Line graphs show quantitative data along two axes of variation. Consecutive data points are connected by a straight line, indicating an order in measurements, such as in a time series visualizing trends over time. They are mostly used to plot time series data or spatial transects. In contrast to scatter plots, line graphs always plot a dependent variable on the y-axis with a consecutive order on the x-axis, usually time or age.
Depending on the resolution, you either plot datapoints separately (low resolution, little data points) or plot them together (high resolution, many datapoints). When there is a gap in your data, e.g., due to a missing measurement or incomplete recovery of a core, include a line break to indicate the gap.

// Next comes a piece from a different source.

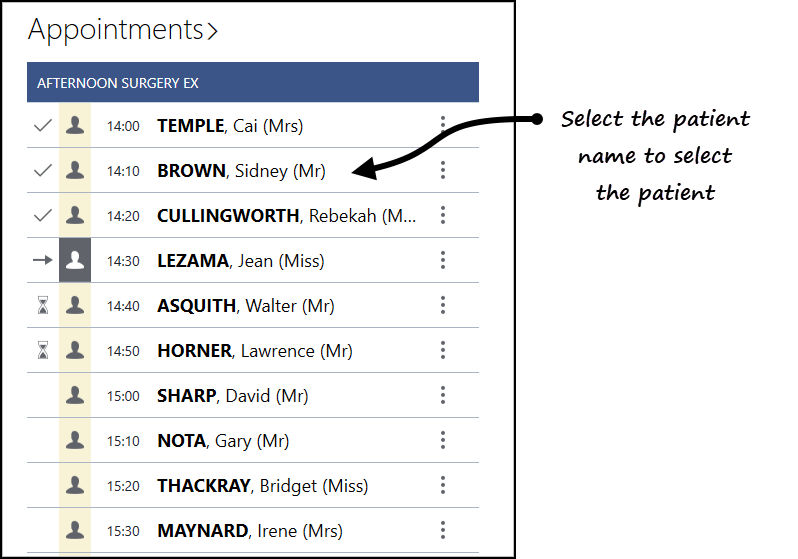Image resolution: width=798 pixels, height=559 pixels.
Task: Click the hourglass waiting icon for ASQUITH
Action: [42, 306]
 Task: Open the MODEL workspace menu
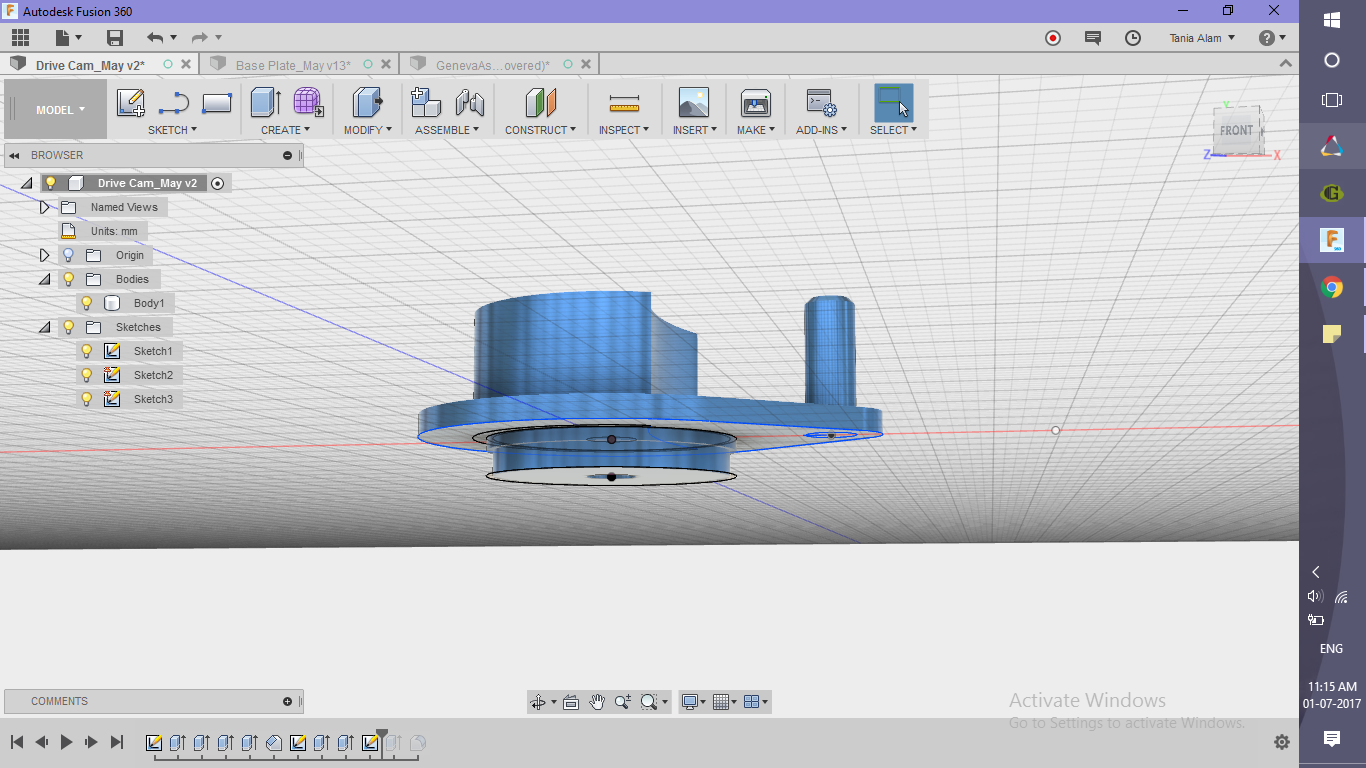coord(55,110)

When your data is measured as an average of a continuous time or space interval, e.g., calculated sedimentation rates, connecting data points does not accurately represent your data. In this case, you could use horizontal lines instead. In this case your line graph becomes known as a stairs graph.
When you want to visualise a time series of proportional data from a variable with different categories (adding up to 100%), you can make a stacked line graph.

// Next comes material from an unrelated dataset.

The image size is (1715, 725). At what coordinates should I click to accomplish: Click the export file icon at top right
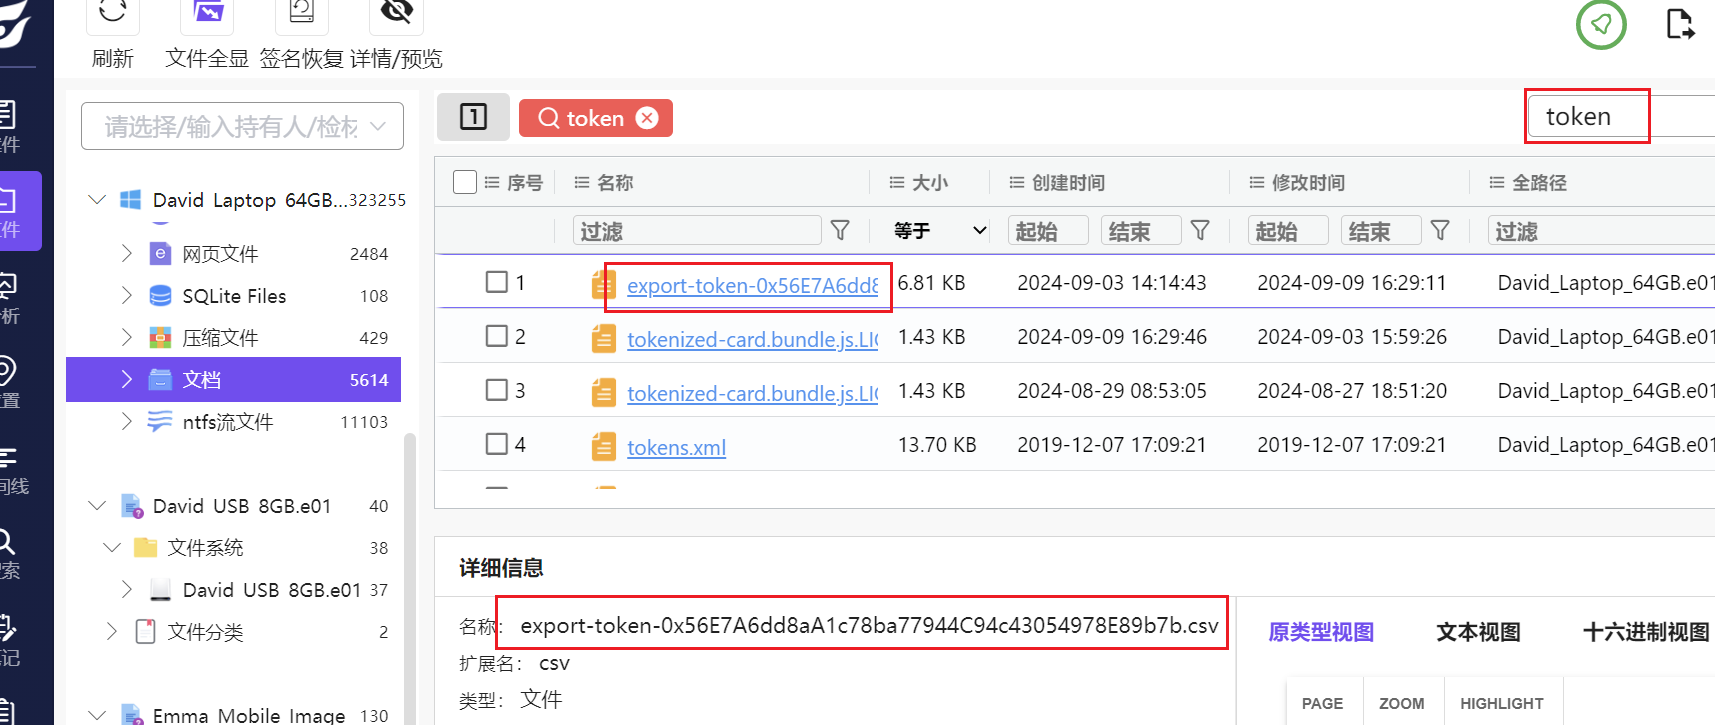(x=1680, y=24)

You can plot multiple datasets in one graph as individual lines14. However, adding too many lines may make your graph look cluttered. If this is the case, it is better to use multiple windows.
In Earth sciences, you often want to visualise multiple variables of one time series, e.g., temperature, precipitation, and evaporation in one graph. In general, the best way to do this is by using multiple vertically aligned windows (stacked subplots). This makes it possible to spot similar patterns in your data and is a common way to plot data in Earth sciences, see this paper by Capron et al. (2019) for an example.

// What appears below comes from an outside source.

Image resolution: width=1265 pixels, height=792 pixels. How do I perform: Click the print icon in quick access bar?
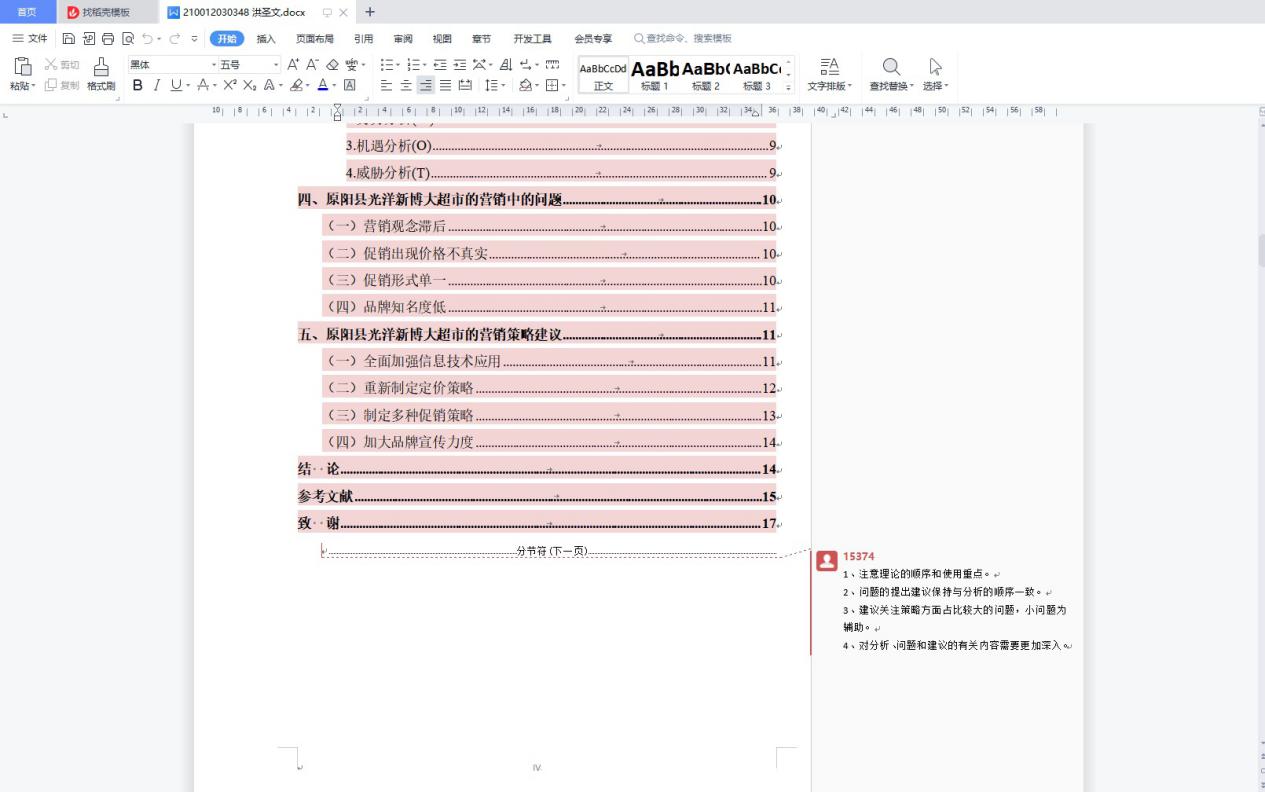[108, 39]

Do not plot multiple variables (y-axes) in one window when your lines are intersecting or interfering with each other. This can confuse your audience. If you want to assess synchroneity of two variables, you could plot two y-axes in one graph. This is specifically useful when you want to study e.g., cyclicity of lake levels and rainfall with astronomical forcing. For an example, see Fig. 2 and Fig. 3 from this paper by Martínez-García et al. (2014).
Although this way of plotting multiple variables is common practice in Earth sciences, it might lead to incorrect interpretations and an unintentional misleading of your audience. Therefore, be careful with how you plot your data. There are two important concepts to keep in mind:
- When you plot multiple facets with the same variable from different datasets, g., two temperature time series from different study sites, make sure the y-axis range is the same for both graphs. Imagine the time-series temperature on the y-axis ranges from 10-15 degrees, whereas it ranges from 10-30 degrees on the other. This can lead to a seeming trend in temperature when there isn’t one, or conversely hide an existing trend. For this reason, avoid default settings for axis range – it is better to set the axis range manually to make sure it is the same across all your facets.
- Be careful with your interpretations if you are plotting multiple variables of one time series in facets (windows). When you are plotting different variables, you will automatically have different y-axes. This could create a misleading figure: you may observe a similar trend in two variables, but if the relative change in one of the variables is much larger than in the other, this trend might not be meaningful. There is no easy fix for this, just always keep asking yourself: ‘Is this a meaningful axis range and trend?’.
A stratigraphic plot is a special type of line graph which is often used in Earth sciences to plot data from sedimentary records. In a stratigraphic plot, the axes are often reversed compared to a regular line graph. The independent variable (age or depth) is plotted in the vertical direction, and the dependent variable(s) is (are) plotted in the horizontal direction. This way, the y-axis with depth or age resembles the vertical location of the layers. Stratigraphic plots are often combined with stratigraphic columns, schematic illustrations that indicate the lithology of the section. For an example of a stratigraphic plot, see Fig. 2 in this paper by Knies et al. (2018).
In theory, when plotting count-data, e.g., species counts, you should use bar graphs as your dependent variable is discrete. However, species counts are also plotted as line graphs in a stratigraphic plot.